Excerpt provided below:

Now is where we come to the end of Johnny’s Journey from minimums to millions. 

Johnny, at the age of 60 years old, has a net worth of approximately $6,518,828.52. If he chose to live off the rent of his old home and dividends from his brokerage and Roth IRA, he’ll get an annual pay of $103,477.93 a year, or $8,623.16 a month.  And both his IRA and his brokerage account will still increase annually by 12%. When he turns 70, his net worth will increase to $14,863,541.53. If he chooses to take 13.5% from his brokerage account and IRA every year and includes his rent from his old home, he’ll get $811,301.35 a year, or $67,608.45 every month.  His net worth would keep a neutral balance. This means Johnny has truly made millions from minimums.

 

Summary

     My hypothesis was indeed correct.  Not only was it correct, I had somewhat underestimated how many millions our hypothetical person Johnny would make. With the correct money management and investments, he had made millions fairly easily. All it cost him to make millions of dollars was time and a couple of hundred dollars a month. 

     Now throughout Johnny’s Journey, I tried to teach a few lessons. One lesson is more of a phrase “It’s not what you know, it's who you know.” I tried to do this through Craig. If you noticed, Johnny knew what he wanted to do involving his house, but he didn't know really how he was going to do it until Craig helped Johnny get a bargain of a mortgage and a few friends to assist in the renovation of Johnny’s new home. 

     Another lesson is to live under your means. Just because you have the money to spend doesn't mean you should spend it. Johnny lived under his means. He never overspent or used his entire budget.  He did come close to it, but he never did. Even living on such low wages he even had two kids and paid for their college all because he started investing early.

End of Excerpt provided.

• _Complete the following_
(1) Return everything from "Now throughout Johnny’s" down to "started investing early." in the Johnny's Journey excerpt, word for word.
(2) According to the Johnny's Journey excerpt, what is Johnny's approximate net worth at age 60?
The material that comes next is separate from the excerpt on Johnny's Journey.

Dataset extract below:

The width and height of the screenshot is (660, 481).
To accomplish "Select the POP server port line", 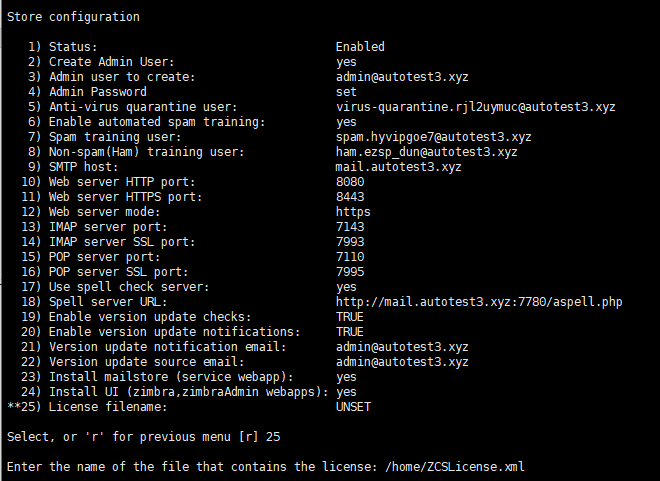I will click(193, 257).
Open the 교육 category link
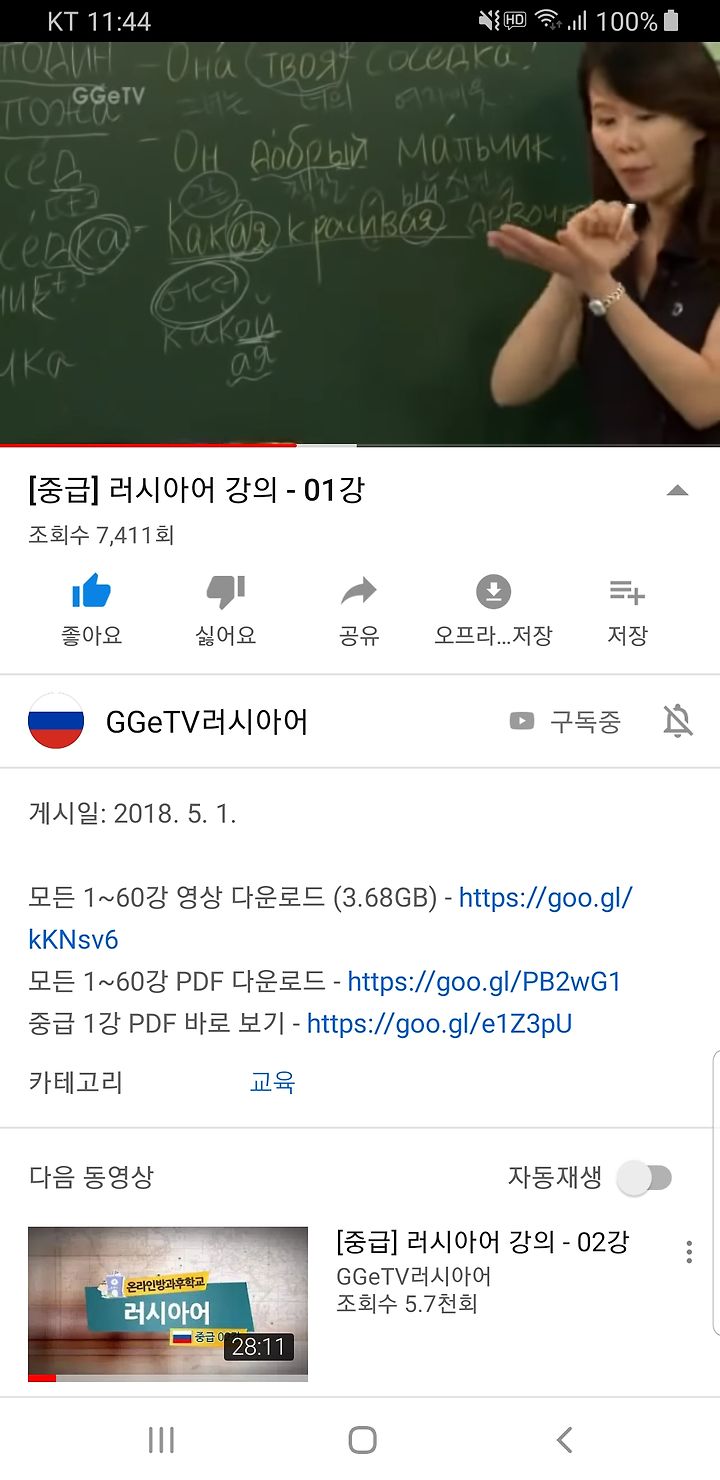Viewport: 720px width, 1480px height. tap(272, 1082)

End of Dataset extract.

• _Answers per task_
(1)
Now throughout Johnny’s Journey, I tried to teach a few lessons. One lesson is more of a phrase “It’s not what you know, it's who you know.” I tried to do this through Craig. If you noticed, Johnny knew what he wanted to do involving his house, but he didn't know really how he was going to do it until Craig helped Johnny get a bargain of a mortgage and a few friends to assist in the renovation of Johnny’s new home. 

     Another lesson is to live under your means. Just because you have the money to spend doesn't mean you should spend it. Johnny lived under his means. He never overspent or used his entire budget.  He did come close to it, but he never did. Even living on such low wages he even had two kids and paid for their college all because he started investing early.

(2) Approximately $6,518,828.52.